> **What is expected**:
Print the whole news excerpt below about young Southern Baptist missionaries, word for word.

____ Selected text

RICHMOND, Va. (BP)–Training martyrs.
Those words evoke images of Middle East terrorist groups preparing young zealots for suicide missions. But what awaits the increasing number of young Christian missionaries from the West now venturing into “The Last Frontier” — the most unreached and often most hostile areas of the world?
Missionaries and volunteers of Generation X (born after 1964) are enthusiastically responding to the call to reach unreached peoples. In 1997 alone, 108 new missionaries were assigned by the Southern Baptist International Mission Board to Last Frontier areas and peoples.
Southern Baptists have a “whole crew of people that are literally willing to die for their people group,” one IMB mission personnel specialist was quoted as saying last year. These missionaries “have bought into (the) goal of ‘all peoples, nothing less,'” he said, “and they want to do what it takes to reach their people group.”
The frequent declaration of students considering Last Frontier missions these days is “I want my life to make a difference. I want a cause worth dying for,” added another IMB strategist.
Some of them may indeed die for it.
Amazingly few of the more than 13,000 missionaries sent abroad by Southern Baptists over the last 150 years have died violent deaths. Even fewer have died as martyrs for the faith, despite the many new fields they have entered.

________
____ Data section

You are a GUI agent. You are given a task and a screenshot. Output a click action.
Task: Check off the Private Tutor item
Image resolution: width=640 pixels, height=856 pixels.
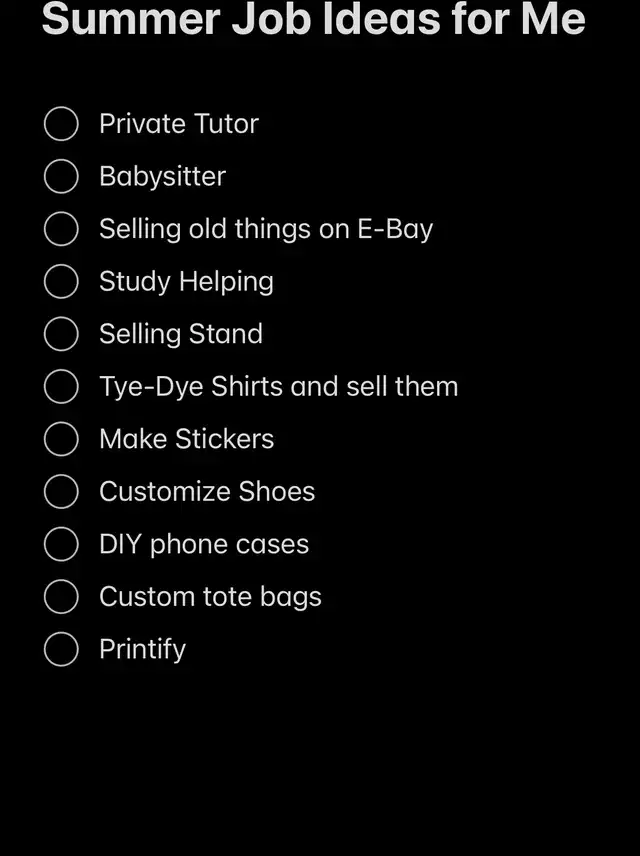(x=61, y=124)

________

> **Reply to the task**:
RICHMOND, Va. (BP)–Training martyrs.
Those words evoke images of Middle East terrorist groups preparing young zealots for suicide missions. But what awaits the increasing number of young Christian missionaries from the West now venturing into “The Last Frontier” — the most unreached and often most hostile areas of the world?
Missionaries and volunteers of Generation X (born after 1964) are enthusiastically responding to the call to reach unreached peoples. In 1997 alone, 108 new missionaries were assigned by the Southern Baptist International Mission Board to Last Frontier areas and peoples.
Southern Baptists have a “whole crew of people that are literally willing to die for their people group,” one IMB mission personnel specialist was quoted as saying last year. These missionaries “have bought into (the) goal of ‘all peoples, nothing less,'” he said, “and they want to do what it takes to reach their people group.”
The frequent declaration of students considering Last Frontier missions these days is “I want my life to make a difference. I want a cause worth dying for,” added another IMB strategist.
Some of them may indeed die for it.
Amazingly few of the more than 13,000 missionaries sent abroad by Southern Baptists over the last 150 years have died violent deaths. Even fewer have died as martyrs for the faith, despite the many new fields they have entered.